___ Selected extract ___

Description: Membership of an integer increased by a nonnegative integer in a half- open integer range. (Contributed by Alexander van der Vekens, 22-Sep-2018)

		Ref	Expression
	Assertion	zpnn0elfzo	\|- ( ( Z e. ZZ /\ N e. NN0 ) -> ( Z + N ) e. ( Z ..^ ( ( Z + N ) + 1 ) ) )

Proof

Step	Hyp	Ref	Expression
1		uzid	\|- ( Z e. ZZ -> Z e. ( ZZ>= ` Z ) )
2	1	anim1i	\|- ( ( Z e. ZZ /\ N e. NN0 ) -> ( Z e. ( ZZ>= ` Z ) /\ N e. NN0 ) )
3		nn0z	\|- ( N e. NN0 -> N e. ZZ )
4		zaddcl	\|- ( ( Z e. ZZ /\ N e. ZZ ) -> ( Z + N ) e. ZZ )
5	3 4	sylan2	\|- ( ( Z e. ZZ /\ N e. NN0 ) -> ( Z + N ) e. ZZ )

___

- Prompt 1 -
Can you repeat, with no changes, the part of the zpnn0elfzo page that opens with the words containing "Description: Membership of" and closes with "NN0 ) -> ( Z + N ) e. ZZ )"?
- Prompt 2 -
How would you put this sentence from the zpnn0elfzo description into Spanish: "Membership of an integer increased by a nonnegative integer in a half- open integer range."
- Prompt 3 -
Can you carry the proof of zpnn0elfzo on from step 5, giving the next steps in its Step, Hyp, Ref, Expression layout?
The listing after this is not needed for any of this work.

___ Information provided ___

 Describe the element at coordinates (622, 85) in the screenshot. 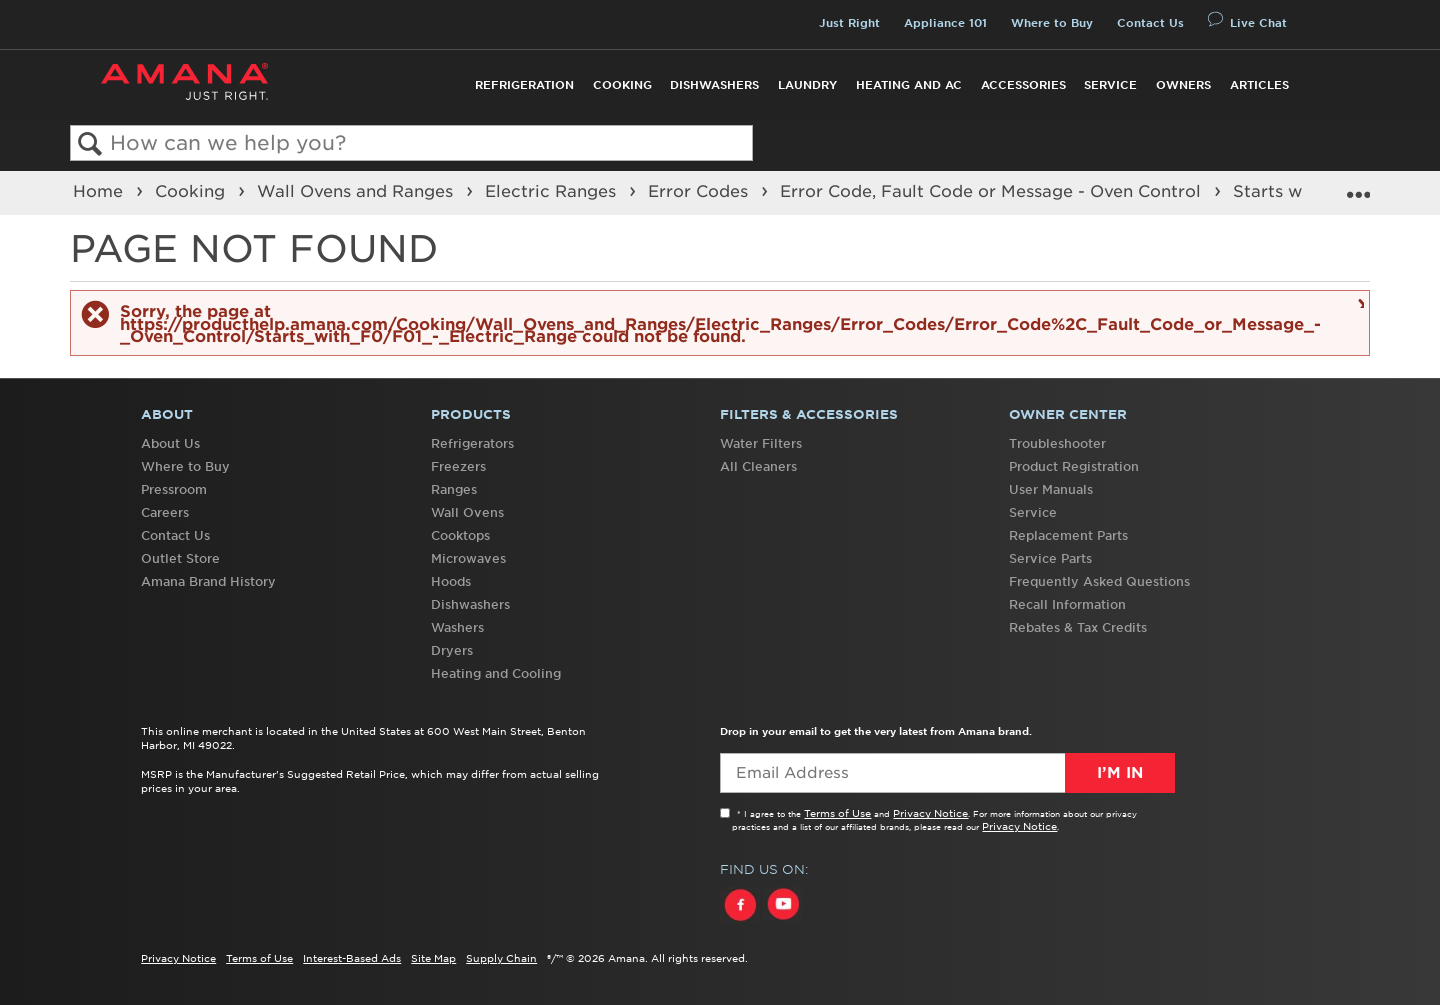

___

- Task response 1 -
Description: Membership of an integer increased by a nonnegative integer in a half- open integer range. (Contributed by Alexander van der Vekens, 22-Sep-2018)

		Ref	Expression
	Assertion	zpnn0elfzo	\|- ( ( Z e. ZZ /\ N e. NN0 ) -> ( Z + N ) e. ( Z ..^ ( ( Z + N ) + 1 ) ) )

Proof

Step	Hyp	Ref	Expression
1		uzid	\|- ( Z e. ZZ -> Z e. ( ZZ>= ` Z ) )
2	1	anim1i	\|- ( ( Z e. ZZ /\ N e. NN0 ) -> ( Z e. ( ZZ>= ` Z ) /\ N e. NN0 ) )
3		nn0z	\|- ( N e. NN0 -> N e. ZZ )
4		zaddcl	\|- ( ( Z e. ZZ /\ N e. ZZ ) -> ( Z + N ) e. ZZ )
5	3 4	sylan2	\|- ( ( Z e. ZZ /\ N e. NN0 ) -> ( Z + N ) e. ZZ )

- Task response 2 -
Pertenencia de un entero aumentado en un entero no negativo a un intervalo entero semiabierto.

- Task response 3 -
6		elfzomin	\|- ( ( Z + N ) e. ZZ -> ( Z + N ) e. ( ( Z + N ) ..^ ( ( Z + N ) + 1 ) ) )
7	5 6	syl	\|- ( ( Z e. ZZ /\ N e. NN0 ) -> ( Z + N ) e. ( ( Z + N ) ..^ ( ( Z + N ) + 1 ) ) )
8		uzaddcl	\|- ( ( Z e. ( ZZ>= ` Z ) /\ N e. NN0 ) -> ( Z + N ) e. ( ZZ>= ` Z ) )
9		fzoss1	\|- ( ( Z + N ) e. ( ZZ>= ` Z ) -> ( ( Z + N ) ..^ ( ( Z + N ) + 1 ) ) C_ ( Z ..^ ( ( Z + N ) + 1 ) ) )
10	8 9	syl	\|- ( ( Z e. ( ZZ>= ` Z ) /\ N e. NN0 ) -> ( ( Z + N ) ..^ ( ( Z + N ) + 1 ) ) C_ ( Z ..^ ( ( Z + N ) + 1 ) ) )
11	10	sselda	\|- ( ( ( Z e. ( ZZ>= ` Z ) /\ N e. NN0 ) /\ ( Z + N ) e. ( ( Z + N ) ..^ ( ( Z + N ) + 1 ) ) ) -> ( Z + N ) e. ( Z ..^ ( ( Z + N ) + 1 ) ) )
12	2 7 11	syl2anc	\|- ( ( Z e. ZZ /\ N e. NN0 ) -> ( Z + N ) e. ( Z ..^ ( ( Z + N ) + 1 ) ) )